Chemical and physical data
- Formula: C_{19}H_{16}ClN_{3}O
- Molar mass: 337.81 g·mol^{−1}
- 3D model (JSmol): Interactive image;
- SMILES CC1=C(C=C2C(=C1)CCN2C(=O)NC3=CC=NC4=CC=CC=C43)Cl;
- InChI InChI=1S/C19H16ClN3O/c1-12-10-13-7-9-23(18(13)11-15(12)20)19(24)22-17-6-8-21-16-5-3-2-4-14(16)17/h2-6,8,10-11H,7,9H2,1H3,(H,21,22,24); Key:BPVGSWDWIRIUME-UHFFFAOYSA-N;

= SB-215505 =

Chemical compound

SB-215505 is a drug which acts as a potent and selective antagonist at the serotonin 5-HT_{2B} receptor, with good selectivity over the related 5-HT_{2A} and 5-HT_{2C} receptors.
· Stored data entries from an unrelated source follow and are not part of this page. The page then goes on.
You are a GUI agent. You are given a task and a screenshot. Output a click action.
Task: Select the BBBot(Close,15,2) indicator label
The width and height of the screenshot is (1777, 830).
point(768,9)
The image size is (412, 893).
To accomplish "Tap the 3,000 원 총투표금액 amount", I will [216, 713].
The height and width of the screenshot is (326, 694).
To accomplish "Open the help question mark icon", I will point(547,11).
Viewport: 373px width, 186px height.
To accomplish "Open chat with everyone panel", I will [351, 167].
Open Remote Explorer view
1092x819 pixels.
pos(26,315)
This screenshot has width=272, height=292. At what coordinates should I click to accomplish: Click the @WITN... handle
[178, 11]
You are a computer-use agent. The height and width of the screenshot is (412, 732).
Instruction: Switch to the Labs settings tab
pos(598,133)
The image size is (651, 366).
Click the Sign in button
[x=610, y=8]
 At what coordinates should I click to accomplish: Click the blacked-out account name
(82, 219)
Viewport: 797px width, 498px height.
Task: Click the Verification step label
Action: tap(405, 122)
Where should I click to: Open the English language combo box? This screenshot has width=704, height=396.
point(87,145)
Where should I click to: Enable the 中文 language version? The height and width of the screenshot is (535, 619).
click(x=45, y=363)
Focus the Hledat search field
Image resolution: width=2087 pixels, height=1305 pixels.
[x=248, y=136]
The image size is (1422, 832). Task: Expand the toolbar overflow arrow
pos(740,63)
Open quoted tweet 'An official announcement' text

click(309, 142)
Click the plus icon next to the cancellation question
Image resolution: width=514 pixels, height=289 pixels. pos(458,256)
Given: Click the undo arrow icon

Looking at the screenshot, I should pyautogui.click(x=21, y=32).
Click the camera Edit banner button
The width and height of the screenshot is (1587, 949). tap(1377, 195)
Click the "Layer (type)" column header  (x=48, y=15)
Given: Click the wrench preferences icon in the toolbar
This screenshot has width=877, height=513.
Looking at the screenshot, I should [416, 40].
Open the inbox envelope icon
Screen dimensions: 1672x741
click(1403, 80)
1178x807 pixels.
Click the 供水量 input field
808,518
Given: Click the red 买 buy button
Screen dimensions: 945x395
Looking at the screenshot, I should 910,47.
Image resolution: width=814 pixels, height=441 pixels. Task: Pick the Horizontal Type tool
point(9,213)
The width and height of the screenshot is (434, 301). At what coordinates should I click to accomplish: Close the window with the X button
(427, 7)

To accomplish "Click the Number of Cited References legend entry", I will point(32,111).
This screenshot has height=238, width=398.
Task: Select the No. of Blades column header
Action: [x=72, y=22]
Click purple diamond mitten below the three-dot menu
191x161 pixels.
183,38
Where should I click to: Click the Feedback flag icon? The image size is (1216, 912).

It is used in scientific research into the function of the 5-HT_{2} family of receptors, especially to study the role of 5-HT_{2B} receptors in the heart, and to distinguish 5-HT_{2B}-mediated responses from those produced by 5-HT_{2A} or 5-HT_{2C}.